That was my point. Genetic variation across a population boundary is qualitatively different from genetic variation within a population. The two are not the same and are not comparable.

Many sibling species cannot be reliably distinguished by most genetic markers, even though they can easily be distinguished on the basis of anatomical and behavioral criteria. This is a common finding, and there is no reason to believe that human races are any different.

"Only thing that matters are genes that actually do something"

Again, that was my point. "Functional" genetic variation is much more likely to occur across a population boundary than within a population. Functional variation usually results from differences in selection pressure, such as exists between different populations, whereas non-functional variation usually occurs at genes of little or no selective value and can occur anywhere.

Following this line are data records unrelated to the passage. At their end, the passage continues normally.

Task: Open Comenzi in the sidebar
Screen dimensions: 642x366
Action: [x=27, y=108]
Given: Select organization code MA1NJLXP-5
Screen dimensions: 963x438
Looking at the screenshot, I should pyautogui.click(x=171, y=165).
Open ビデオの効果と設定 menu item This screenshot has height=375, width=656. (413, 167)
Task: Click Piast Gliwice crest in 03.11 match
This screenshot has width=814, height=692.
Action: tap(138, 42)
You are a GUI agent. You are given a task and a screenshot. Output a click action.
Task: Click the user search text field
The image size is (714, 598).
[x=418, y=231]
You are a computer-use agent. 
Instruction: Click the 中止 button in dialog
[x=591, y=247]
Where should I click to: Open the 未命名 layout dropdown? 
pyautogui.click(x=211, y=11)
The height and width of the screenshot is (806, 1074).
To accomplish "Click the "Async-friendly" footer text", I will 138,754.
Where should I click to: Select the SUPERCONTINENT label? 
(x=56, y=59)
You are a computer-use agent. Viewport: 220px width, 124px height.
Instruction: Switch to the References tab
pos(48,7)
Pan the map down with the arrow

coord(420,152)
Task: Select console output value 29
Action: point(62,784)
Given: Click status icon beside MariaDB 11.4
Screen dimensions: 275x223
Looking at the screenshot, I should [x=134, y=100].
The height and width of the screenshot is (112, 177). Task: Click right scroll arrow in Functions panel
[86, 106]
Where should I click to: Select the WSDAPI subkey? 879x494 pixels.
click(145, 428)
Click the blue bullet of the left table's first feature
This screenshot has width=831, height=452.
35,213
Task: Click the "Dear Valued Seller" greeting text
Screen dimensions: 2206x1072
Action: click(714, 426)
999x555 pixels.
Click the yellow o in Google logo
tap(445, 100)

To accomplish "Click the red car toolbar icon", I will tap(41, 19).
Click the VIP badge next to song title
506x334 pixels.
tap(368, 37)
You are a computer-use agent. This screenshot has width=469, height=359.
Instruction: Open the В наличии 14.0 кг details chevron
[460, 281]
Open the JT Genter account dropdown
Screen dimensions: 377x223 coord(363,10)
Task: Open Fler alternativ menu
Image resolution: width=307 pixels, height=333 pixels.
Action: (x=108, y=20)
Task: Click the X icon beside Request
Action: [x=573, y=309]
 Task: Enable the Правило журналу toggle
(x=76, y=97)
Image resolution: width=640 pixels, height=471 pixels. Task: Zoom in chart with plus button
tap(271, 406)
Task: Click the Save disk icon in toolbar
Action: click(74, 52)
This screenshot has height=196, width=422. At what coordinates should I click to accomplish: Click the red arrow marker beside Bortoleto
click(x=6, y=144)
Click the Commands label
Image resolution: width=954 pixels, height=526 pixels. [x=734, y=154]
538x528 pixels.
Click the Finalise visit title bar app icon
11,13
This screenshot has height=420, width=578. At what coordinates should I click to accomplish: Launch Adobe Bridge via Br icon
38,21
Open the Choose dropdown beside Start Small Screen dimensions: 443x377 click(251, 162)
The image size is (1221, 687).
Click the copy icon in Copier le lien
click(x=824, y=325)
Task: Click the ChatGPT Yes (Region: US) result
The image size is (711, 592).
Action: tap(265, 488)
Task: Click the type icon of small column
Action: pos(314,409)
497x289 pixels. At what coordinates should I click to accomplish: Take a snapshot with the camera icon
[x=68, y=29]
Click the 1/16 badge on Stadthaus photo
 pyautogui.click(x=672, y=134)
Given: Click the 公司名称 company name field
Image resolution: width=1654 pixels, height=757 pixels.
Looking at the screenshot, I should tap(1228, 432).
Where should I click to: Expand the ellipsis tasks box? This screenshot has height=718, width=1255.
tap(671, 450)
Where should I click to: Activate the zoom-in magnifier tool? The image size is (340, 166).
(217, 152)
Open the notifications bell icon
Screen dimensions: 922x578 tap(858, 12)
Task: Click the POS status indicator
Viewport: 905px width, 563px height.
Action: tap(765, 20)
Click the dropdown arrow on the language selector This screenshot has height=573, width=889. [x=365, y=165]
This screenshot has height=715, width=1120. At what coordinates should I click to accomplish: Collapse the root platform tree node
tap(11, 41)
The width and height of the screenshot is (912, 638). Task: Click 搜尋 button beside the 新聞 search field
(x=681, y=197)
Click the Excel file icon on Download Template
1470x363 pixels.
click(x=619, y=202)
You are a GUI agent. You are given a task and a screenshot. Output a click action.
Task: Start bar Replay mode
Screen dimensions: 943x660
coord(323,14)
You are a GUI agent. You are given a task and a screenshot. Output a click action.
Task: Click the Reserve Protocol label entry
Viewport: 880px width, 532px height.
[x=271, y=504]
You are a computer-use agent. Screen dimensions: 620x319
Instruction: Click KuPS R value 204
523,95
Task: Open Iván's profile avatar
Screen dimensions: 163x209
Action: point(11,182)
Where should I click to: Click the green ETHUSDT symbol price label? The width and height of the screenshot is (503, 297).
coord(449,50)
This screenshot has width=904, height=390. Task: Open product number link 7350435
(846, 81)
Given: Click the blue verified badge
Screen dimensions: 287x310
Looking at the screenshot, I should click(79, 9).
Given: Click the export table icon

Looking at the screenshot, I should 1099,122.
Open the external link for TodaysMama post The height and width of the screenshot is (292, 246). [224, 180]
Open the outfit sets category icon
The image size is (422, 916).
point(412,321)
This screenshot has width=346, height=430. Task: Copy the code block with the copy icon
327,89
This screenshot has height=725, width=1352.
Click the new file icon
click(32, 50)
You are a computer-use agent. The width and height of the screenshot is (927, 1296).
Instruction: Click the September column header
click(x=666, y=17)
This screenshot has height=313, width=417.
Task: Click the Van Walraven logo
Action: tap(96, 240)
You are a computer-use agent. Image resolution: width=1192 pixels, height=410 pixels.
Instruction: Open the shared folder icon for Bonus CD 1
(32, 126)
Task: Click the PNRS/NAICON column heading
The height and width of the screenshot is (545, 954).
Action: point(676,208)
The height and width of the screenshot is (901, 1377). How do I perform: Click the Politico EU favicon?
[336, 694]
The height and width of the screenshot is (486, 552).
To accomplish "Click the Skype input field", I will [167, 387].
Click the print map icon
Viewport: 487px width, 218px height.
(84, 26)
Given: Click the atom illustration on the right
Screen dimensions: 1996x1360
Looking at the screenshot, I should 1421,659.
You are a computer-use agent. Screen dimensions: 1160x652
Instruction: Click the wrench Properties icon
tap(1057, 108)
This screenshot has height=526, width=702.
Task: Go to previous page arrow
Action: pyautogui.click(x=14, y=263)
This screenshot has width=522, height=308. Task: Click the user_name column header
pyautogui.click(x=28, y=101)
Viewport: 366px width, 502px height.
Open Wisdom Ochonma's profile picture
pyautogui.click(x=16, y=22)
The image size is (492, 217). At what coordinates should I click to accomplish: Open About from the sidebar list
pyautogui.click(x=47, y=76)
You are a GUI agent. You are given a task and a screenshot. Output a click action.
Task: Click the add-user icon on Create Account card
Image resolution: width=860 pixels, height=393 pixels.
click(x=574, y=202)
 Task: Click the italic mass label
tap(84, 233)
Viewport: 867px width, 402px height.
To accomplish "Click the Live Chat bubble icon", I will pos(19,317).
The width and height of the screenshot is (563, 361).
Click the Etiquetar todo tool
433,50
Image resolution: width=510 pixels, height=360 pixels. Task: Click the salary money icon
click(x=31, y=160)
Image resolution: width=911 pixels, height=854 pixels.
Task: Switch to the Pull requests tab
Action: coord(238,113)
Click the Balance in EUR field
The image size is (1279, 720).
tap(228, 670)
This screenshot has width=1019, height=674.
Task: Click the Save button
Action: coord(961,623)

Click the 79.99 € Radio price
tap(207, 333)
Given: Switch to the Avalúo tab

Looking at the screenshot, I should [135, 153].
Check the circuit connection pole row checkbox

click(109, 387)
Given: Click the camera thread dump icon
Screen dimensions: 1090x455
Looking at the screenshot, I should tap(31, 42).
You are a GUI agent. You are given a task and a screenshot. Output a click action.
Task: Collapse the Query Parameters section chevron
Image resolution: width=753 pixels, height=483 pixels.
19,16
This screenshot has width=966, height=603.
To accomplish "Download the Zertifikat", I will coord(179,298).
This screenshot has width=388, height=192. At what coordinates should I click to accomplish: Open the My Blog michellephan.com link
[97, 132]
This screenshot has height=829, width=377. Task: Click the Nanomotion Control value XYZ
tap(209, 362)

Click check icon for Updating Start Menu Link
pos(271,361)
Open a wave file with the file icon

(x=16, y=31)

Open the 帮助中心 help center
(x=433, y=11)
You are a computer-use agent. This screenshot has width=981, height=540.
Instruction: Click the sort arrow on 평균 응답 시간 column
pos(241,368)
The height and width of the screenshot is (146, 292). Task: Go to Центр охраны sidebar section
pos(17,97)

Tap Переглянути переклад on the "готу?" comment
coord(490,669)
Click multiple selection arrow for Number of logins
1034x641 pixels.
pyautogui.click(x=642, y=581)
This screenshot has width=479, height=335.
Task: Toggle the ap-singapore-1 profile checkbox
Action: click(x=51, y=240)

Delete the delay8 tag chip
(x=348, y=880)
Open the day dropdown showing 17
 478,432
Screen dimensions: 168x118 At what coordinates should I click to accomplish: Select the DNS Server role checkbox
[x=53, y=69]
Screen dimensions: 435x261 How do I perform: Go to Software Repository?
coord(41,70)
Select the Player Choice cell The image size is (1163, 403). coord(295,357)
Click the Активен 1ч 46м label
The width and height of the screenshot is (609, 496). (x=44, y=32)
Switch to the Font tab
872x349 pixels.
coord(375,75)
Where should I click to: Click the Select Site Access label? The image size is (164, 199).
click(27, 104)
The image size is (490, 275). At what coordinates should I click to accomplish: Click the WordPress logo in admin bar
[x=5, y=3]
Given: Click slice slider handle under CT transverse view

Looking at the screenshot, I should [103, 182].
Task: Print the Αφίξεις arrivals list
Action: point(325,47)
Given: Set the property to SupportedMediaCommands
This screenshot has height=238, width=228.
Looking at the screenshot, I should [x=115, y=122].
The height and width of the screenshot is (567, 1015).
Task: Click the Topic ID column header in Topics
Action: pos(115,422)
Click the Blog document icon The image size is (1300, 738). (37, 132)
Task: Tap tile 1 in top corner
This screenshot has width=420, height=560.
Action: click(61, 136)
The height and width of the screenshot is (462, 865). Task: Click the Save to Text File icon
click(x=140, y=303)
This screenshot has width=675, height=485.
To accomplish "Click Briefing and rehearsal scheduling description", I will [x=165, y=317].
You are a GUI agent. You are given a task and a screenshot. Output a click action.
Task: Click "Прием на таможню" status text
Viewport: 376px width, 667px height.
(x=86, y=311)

Wait between human populations is one overlap, it is comparing the same genes between as within. There is no special difference in the genetic code. Its not like comparing overlap between different species that was my point. You are now saying you cant compare between human populations the same way as within because its like comparing between different species which is illogical.

"Functional" genetic variation is much more likely to occur across a population boundary than within a population"

Proof of this statement above? It seems like utter nonsense.

Non functional variation is seemingly overwhelming in any population. It follows gene flow and even if a functional gene is selected non functional genes will tag along with it. Selection does not work at one gene. People being selected for one can have millions of variations in non functional DNA that will also be selected. It also depends on the selection and then depends on what the gene actually does and if the other variation cant do that via environment.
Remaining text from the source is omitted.